Ole Gjems-Onstad, a professor emeritus at the Norwegian Business School, said he estimated that those who had left the country had a combined fortune of at least NOK 600bn.
This is a fascinating article, because for decades, the media has aggressively denied that wealthy people adjust their behavior in response to tax increases. I remember, in particular, a three-part series published by the St. Paul Pioneer Press in the late 1990s that lamented the fact that new corporations were not growing up to replace the great Minnesota companies of the 1950s through 1970s, the Honeywells, the 3Ms, and the Control Datas, but didn’t once mention the fact that Minnesota then had some of the highest income taxes in the country.
The omission was rather remarkable, given the way in which the vast majority of the members of the Minnesota corporate boards at the time were erstwhile Minnesotans who were Florida residents.
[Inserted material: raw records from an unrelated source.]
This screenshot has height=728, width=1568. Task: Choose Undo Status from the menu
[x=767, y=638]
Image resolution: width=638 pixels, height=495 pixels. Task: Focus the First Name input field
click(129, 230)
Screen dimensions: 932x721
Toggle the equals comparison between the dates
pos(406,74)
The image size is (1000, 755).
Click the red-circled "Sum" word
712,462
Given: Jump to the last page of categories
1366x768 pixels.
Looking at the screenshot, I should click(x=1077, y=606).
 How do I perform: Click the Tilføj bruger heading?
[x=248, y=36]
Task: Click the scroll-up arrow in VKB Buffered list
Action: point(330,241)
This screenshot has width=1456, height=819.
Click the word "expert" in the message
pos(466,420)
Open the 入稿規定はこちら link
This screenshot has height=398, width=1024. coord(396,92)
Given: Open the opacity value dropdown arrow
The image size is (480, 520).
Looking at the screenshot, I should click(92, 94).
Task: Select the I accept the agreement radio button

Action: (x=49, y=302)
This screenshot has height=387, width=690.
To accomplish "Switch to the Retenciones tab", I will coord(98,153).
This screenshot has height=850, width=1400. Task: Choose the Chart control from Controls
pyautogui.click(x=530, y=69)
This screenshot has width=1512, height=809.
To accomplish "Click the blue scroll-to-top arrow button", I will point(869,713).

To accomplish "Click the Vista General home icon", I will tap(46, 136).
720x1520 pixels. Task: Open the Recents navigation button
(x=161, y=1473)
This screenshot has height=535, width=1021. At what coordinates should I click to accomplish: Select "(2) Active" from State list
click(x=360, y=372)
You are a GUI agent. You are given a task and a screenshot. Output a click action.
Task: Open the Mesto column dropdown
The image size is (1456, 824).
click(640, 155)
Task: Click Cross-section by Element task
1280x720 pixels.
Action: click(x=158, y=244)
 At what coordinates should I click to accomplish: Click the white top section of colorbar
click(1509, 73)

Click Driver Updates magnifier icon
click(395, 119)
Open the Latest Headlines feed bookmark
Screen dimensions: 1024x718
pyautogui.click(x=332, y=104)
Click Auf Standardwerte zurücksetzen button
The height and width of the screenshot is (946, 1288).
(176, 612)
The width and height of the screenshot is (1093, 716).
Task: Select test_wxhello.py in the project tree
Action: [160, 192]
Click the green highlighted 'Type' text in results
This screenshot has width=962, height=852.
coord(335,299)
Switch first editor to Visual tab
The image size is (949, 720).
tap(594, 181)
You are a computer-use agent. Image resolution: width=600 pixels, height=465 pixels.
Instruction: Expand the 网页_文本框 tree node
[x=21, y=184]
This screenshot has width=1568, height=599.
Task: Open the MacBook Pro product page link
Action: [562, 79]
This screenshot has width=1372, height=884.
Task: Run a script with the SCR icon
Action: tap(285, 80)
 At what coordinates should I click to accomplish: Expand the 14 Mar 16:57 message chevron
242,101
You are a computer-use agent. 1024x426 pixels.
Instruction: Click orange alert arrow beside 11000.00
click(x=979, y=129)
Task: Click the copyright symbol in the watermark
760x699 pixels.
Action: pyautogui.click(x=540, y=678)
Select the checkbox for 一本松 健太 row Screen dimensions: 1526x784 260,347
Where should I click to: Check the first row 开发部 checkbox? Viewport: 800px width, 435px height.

But I don’t think that’s what’s happening here. Especially considering that the Norwegians are disproportionately opting to move to Switzerland, where the wealth taxes are even higher. For once, I don’t think these decisions are being driven by tax rates. Instead, I strongly suspect that the wealthy Norwegians are electing to move to a country that is going to remain neutral in the Russian-NATO war, knowing that when the proxy war goes direct, Norway and its oil supplies are almost certainly going to be a target for occupation by NATO and invasion by Russia.